- Directed by: Carl Colby
- Produced by: Carl Colby, David Johnson, Grace Guggenheim
- Narrated by: Carl Colby
- Cinematography: Gary Steele
- Edited by: Jay Freund
- Music by: Michael Bacon
- Production company: Act 4 Entertainment
- Distributed by: First Run Features
- Release date: September 23, 2011 (United States);
- Running time: 104 minutes
- Country: United States
- Language: English
- Box office: $183,342

= The Man Nobody Knew =

The Man Nobody Knew: In Search of My Father, CIA Spymaster William Colby is a 2011 American documentary film exploring the life and career of former CIA director William Colby.

==Synopsis==
Narrated by Carl Colby, son of the late Director of Central Intelligence William E. Colby, The Man Nobody Knew traces the elder Colby's career in the U.S. intelligence community, along with and in contrast to his home life, including the secrets he kept from his family.

The film begins with Colby's service in World War II as an officer and paratrooper with the OSS, and follows his rise through the Central Intelligence Agency, where his roles included political covert action to oppose the Communist Party in Italy, later counterinsurgency actions and involvement in the 1963 coup in South Vietnam (in concert with President John F. Kennedy) during the Vietnam War, and later as Director of Central Intelligence in the 1970s.
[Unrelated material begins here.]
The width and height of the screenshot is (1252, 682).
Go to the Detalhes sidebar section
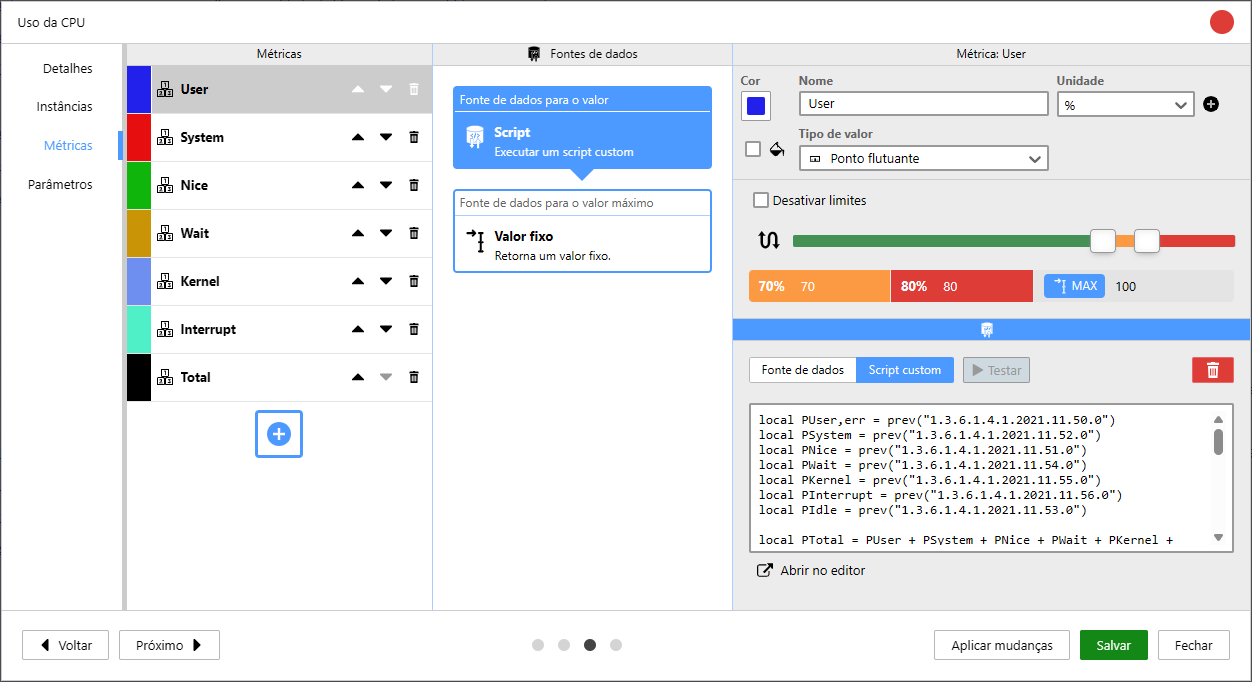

During his brief, tumultuous tenure leading the agency, Colby revealed the existence of documents describing illegal activities by the CIA, known as the "Family Jewels", in an effort to reform the agency. The film concludes with Colby's disappearance and death in April 1996.

==Production==
The Man Nobody Knew was produced by Carl Colby, with David Johnson and Grace Guggenheim, for Act 4 Entertainment. The film combines archival footage with new interviews, including Zbigniew Brzezinski, Brent Scowcroft, James R. Schlesinger, Donald Rumsfeld, Bob Woodward and Seymour Hersh, among others. William Colby's former wife and Carl Colby's mother, Barbara Colby, is also interviewed regarding Colby's public career and private life.

==Release==
U.S. distribution rights were acquired by First Run Features. The film premiered at Lincoln Plaza Cinemas in New York City on September 23, 2011, and was followed by a national theatrical release.

==Reception==
Reviews for The Man Nobody Knew have been favorable. Time Out New York called it a "tour of queasy, morally questionable intelligence endeavors over the last 50 years from the perspective of the spook community's grand pooh-bah." A review in The Village Voice stated that the film's "thorough investigation transcends [director Colby's] personal catharsis to become an enduring treatise on how character flaws affect policy." The Man Nobody Knew was designated a "Critics' Pick" by The New York Times film reviewers.